TodaysVerse.net
For the truth's sake, which dwelleth in us, and shall be with us for ever.
King James Version

Meaning

The Second Letter of John is a brief, personal letter — only 13 verses long — written by "the elder," widely believed to be the apostle John, to a church community he cared deeply about. The "truth" John refers to isn't merely factual accuracy; in John's writings, truth is almost always connected to Jesus himself, who said "I am the way, the truth, and the life." So when John says truth "lives in us," he's describing something like a permanent indwelling — not an idea you've memorized, but a presence that has taken up residence inside you. The phrase "will be with us forever" is a quiet but powerful promise: this isn't a temporary companion, and it won't be taken away.

Prayer

Lord, thank you that your truth isn't something I have to maintain or manufacture — it lives in me, settled and permanent. When doubts crowd in and the world feels unstable, remind me of what cannot be shaken. Let what I know in my head make its way into how I actually live today. Amen.

Reflection

We're used to things that feel permanent turning out not to be. Jobs end. Relationships fracture. Certainties you held firmly at twenty-five crumble quietly by forty. The news cycle churns, and what felt true on Monday gets contradicted by Thursday. So when John writes that truth "lives in us and will be with us forever," it either sounds like the most stabilizing thing you've ever heard — or a little too good to believe. John isn't talking about propositions or doctrines you've memorized. He's describing something closer to a companion who has moved in and unpacked their bags. The truth he's writing about has a pulse — it showed up in human form, ate fish on a beach, and said "I am the truth." And according to John, that presence doesn't check out when circumstances get hard or doubts get loud. You don't have to drum it up or maintain it. On the days that feels real, let it steady you. On the days it doesn't, remember: you're not the one keeping it alive.

Discussion Questions

1

John describes truth as something that 'lives in us' — not just something we know or believe.

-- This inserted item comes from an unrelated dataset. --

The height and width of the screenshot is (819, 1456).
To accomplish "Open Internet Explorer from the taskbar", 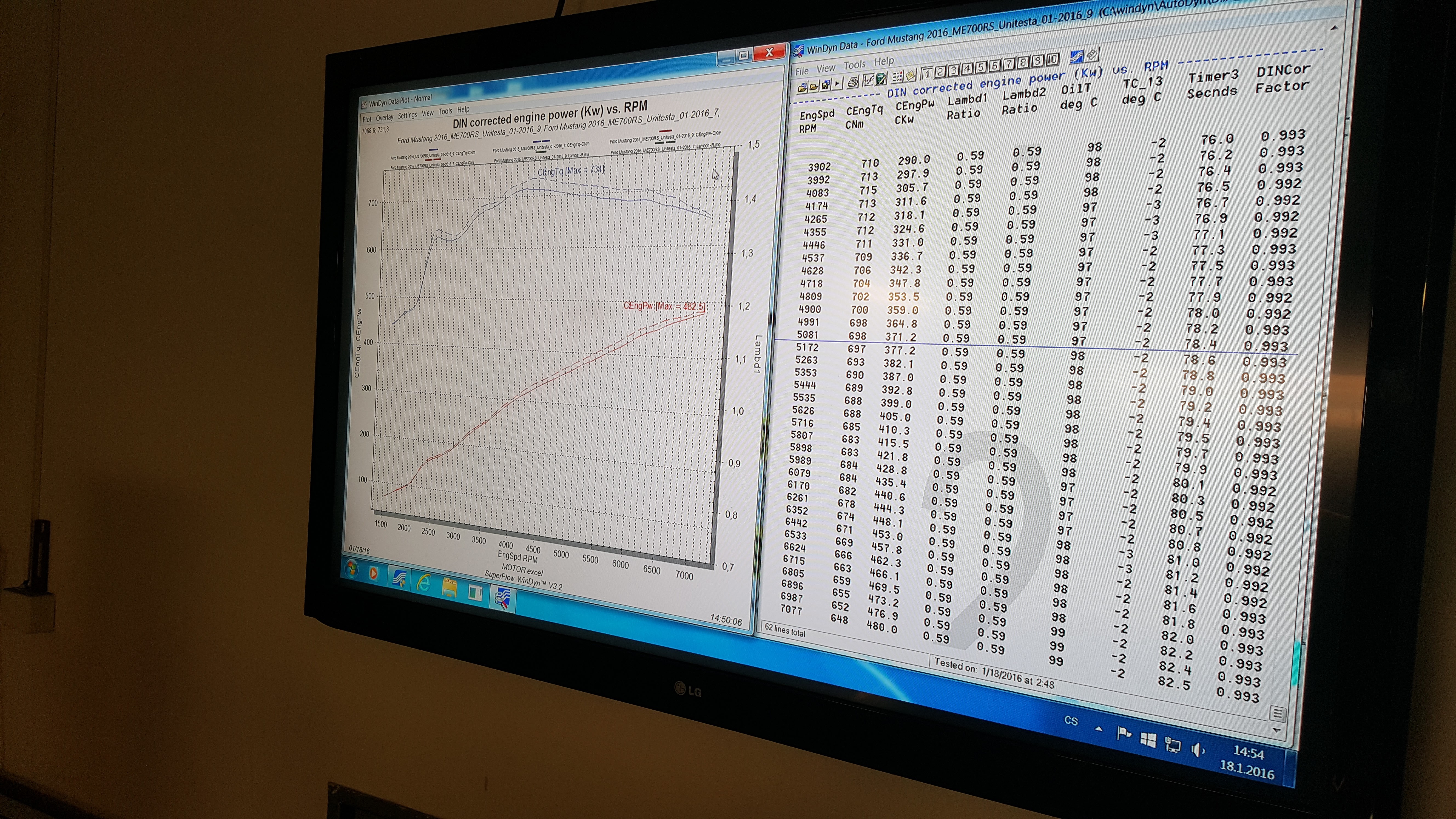I will click(x=423, y=583).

What's the practical difference between holding a belief in your head and having it genuinely shape how you act and think?

2

Is there an area of your life where you know something to be true but haven't fully let it shape how you actually live? What does that gap look like for you?

3

If truth is permanent and unchanging, why do so many sincere, faithful people arrive at different conclusions about important things? How do you hold your convictions with both confidence and humility?

4

How does knowing that truth lives in you change the way you relate to people who don't share your faith — does it make you more patient, more urgent, more compassionate, or something else entirely?

5

Name one truth from Scripture that you want to move from your head into your actual daily habits this week. What would that practically look like on an ordinary Tuesday?